SEMUA BERAWAL DARI KEBENCIAN SAYA PADA POLISI..
Semua berawal dari kebencian saya pada polisi.
Pernah saya menulis pada status tentang asal trauma saya dengan petugas berpakaian coklat ini.
Yaitu karena berita negatif, makian, umpatan pada polisi yang saya dengar setiap pagi dan sore dari pak pengemudi yang mengantarkan saya ke sekolah jaman SD dulu.
Hal ini menyebabkan setiap kali berhubungan dengan polisi darah saya mendidih, bahkan Kartika sampai tidak bisa mengenal orang yang disebut sebagai suaminya ini.
Tahun lalu di bandung saya ditangkap, diantara perdebatan dan ditilang, saya sudah mengantongi beberapa senjata berupa pernyataan yang 'Salah' dari polisi tersebut yang tentu bisa saya gunakan untuk menggagalkan penilangan.

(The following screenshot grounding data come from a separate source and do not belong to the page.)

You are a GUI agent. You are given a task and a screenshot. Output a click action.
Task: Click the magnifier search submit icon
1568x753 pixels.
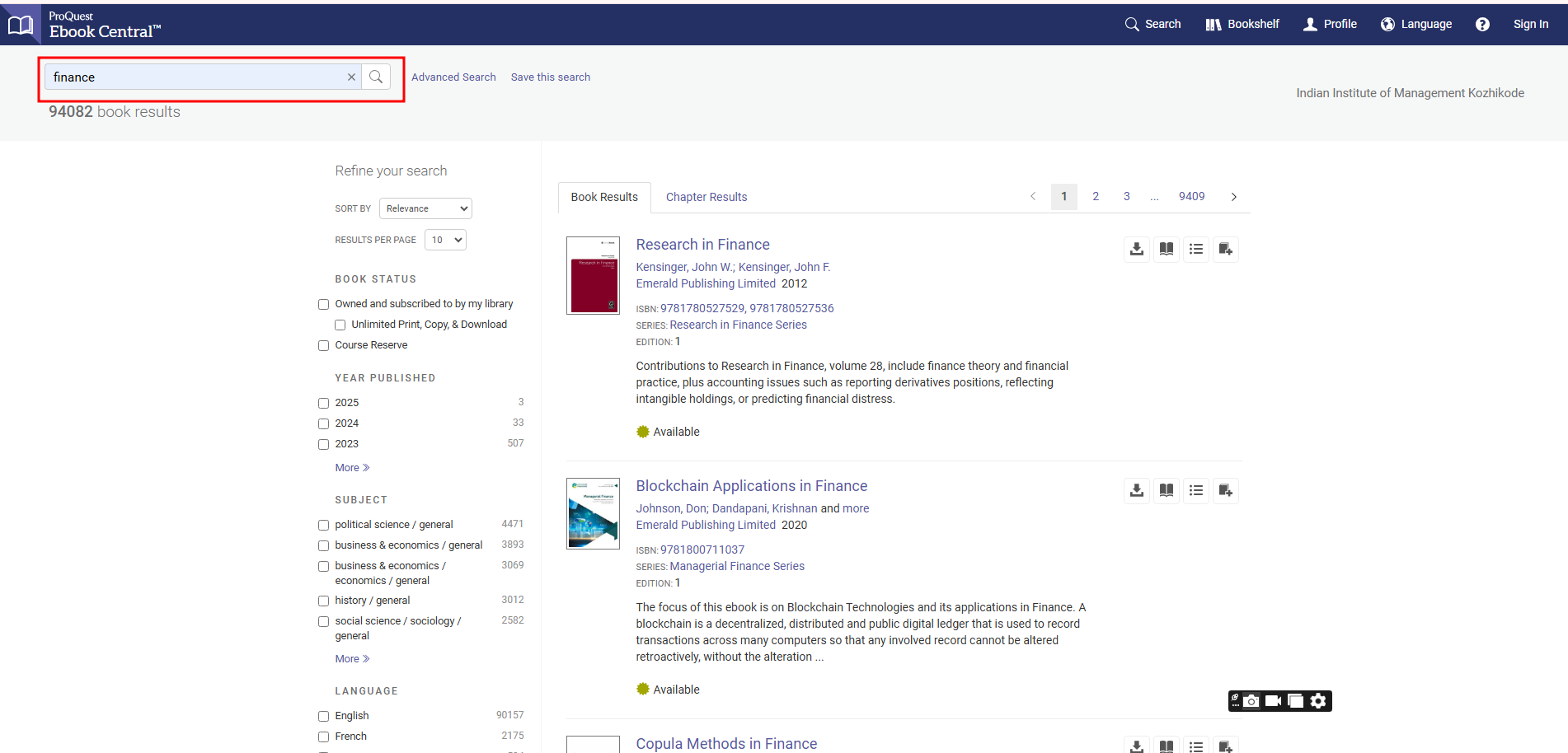point(376,77)
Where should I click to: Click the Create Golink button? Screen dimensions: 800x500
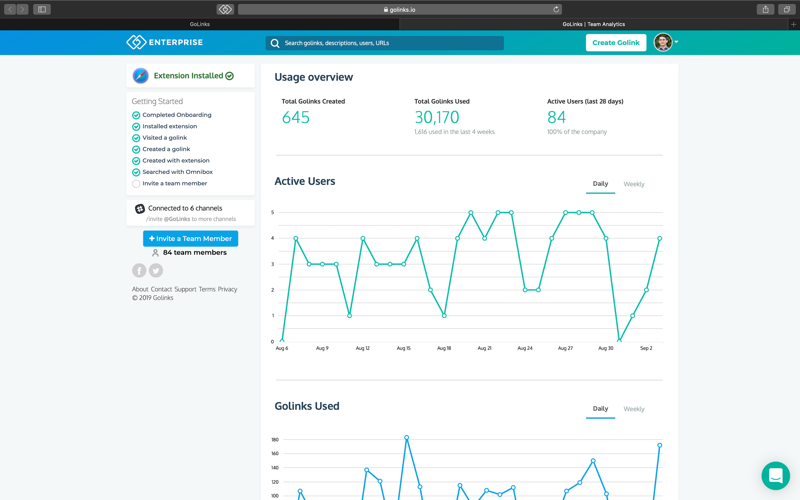tap(616, 43)
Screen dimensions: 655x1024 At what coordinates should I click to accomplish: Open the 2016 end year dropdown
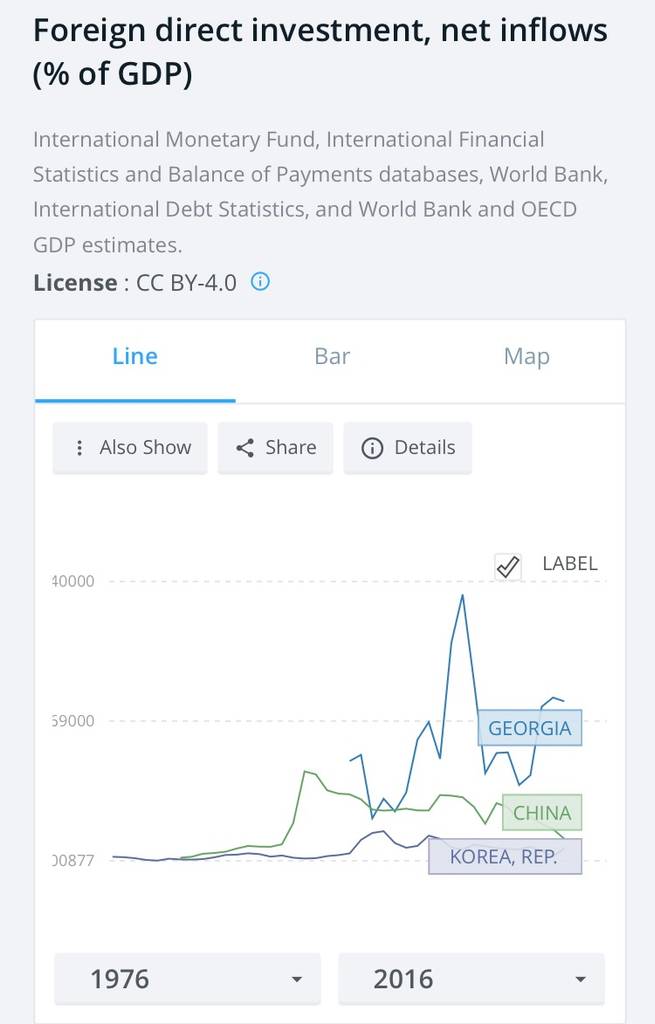pos(471,978)
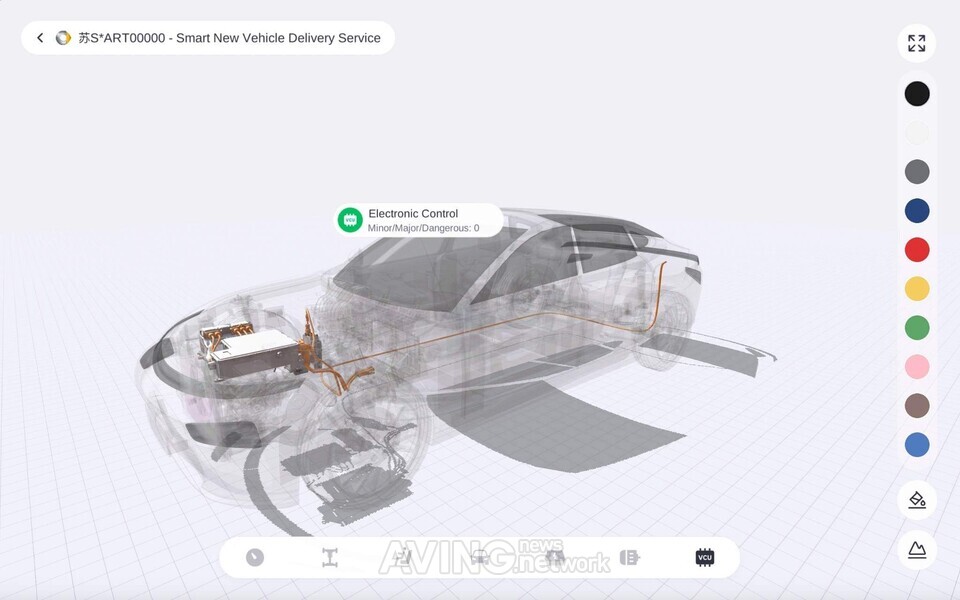The width and height of the screenshot is (960, 600).
Task: Select the red paint color swatch
Action: [917, 249]
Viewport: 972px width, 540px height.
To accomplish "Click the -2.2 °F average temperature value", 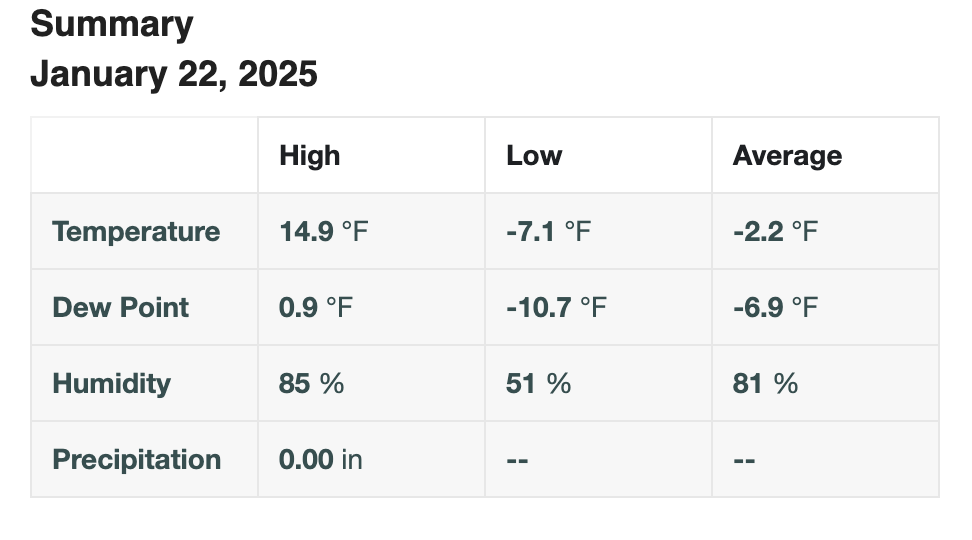I will pos(775,231).
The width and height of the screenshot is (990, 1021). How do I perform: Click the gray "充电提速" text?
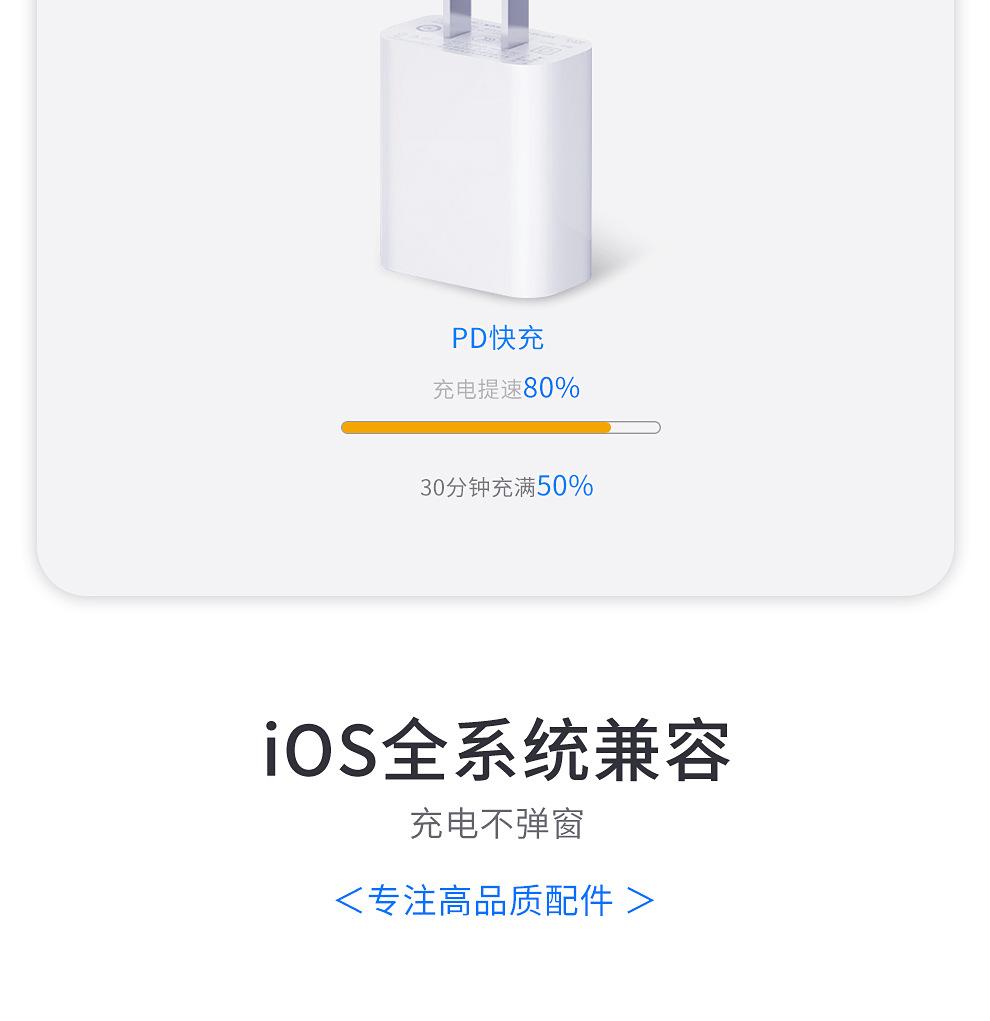(x=477, y=389)
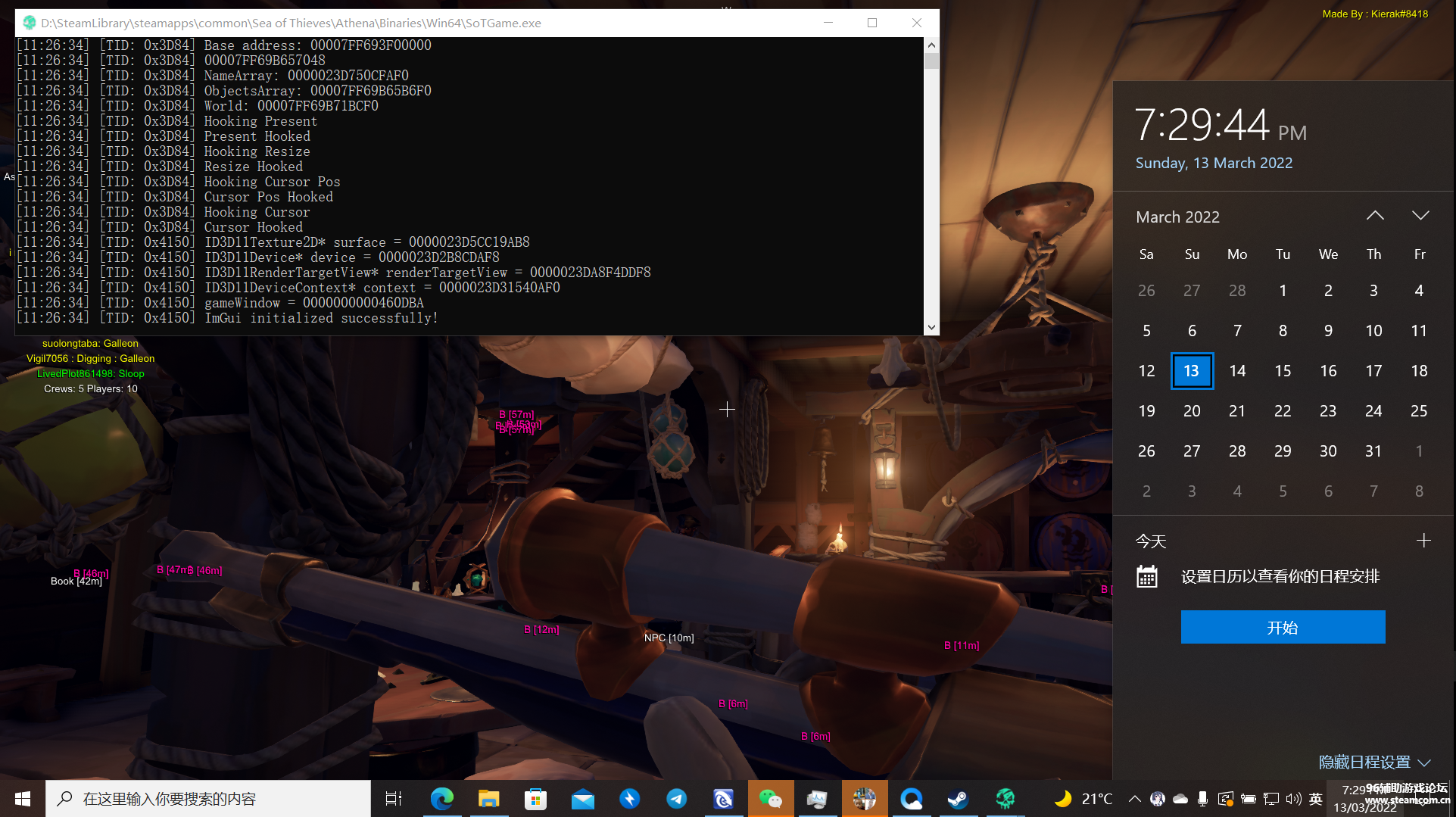The height and width of the screenshot is (817, 1456).
Task: Click the volume speaker tray icon
Action: click(x=1293, y=799)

Namun di saat suasana hati yang siaga satu itu saya memutuskan untuk mengakhiri konflik yang terjadi dalam diri saya dengan image polisi.
Berbekal kemarahan yang masih berbekas keras, saya masuk kedalam diri dan memeluk lembut bongkahan energi yang menyumbat dan membara itu.
Belum sempat saya menjalani sidang, seorang sahabat mempertemukan saya dengan AKBP Candra, kapolres Belitung yang telah mengenal saya lewat buku Happiness Inside
Dengan penuh dedikasi dan pemikiran yg terbuka beliau mengundang saya untuk berbagi di Polresnya dan berlanjut berbagi di Mabes Polri bulan lalu.
Dan semalam dalam Rapat Kerja Teknis SDM se indonesia, dihadapan 6 perwira yang berbintang dan ratusan yang berpangkat melati saya kembali menekankan apa yg terlihat di slide yaitu untuk memeluk emosi yang bergejolak.
Waktu sudah membuktikan banyaknya kerugian akibat memendam atau melampiaskan rasa tidak nyaman itu.
Kemarahan bukan musuh, kebencian bukan untuk dilawan, mereka adalah bagian diri kita yang sedang meronta, yang sedang menderita, mereka seperti kita semua, memerlukan cinta yang lebih banyak.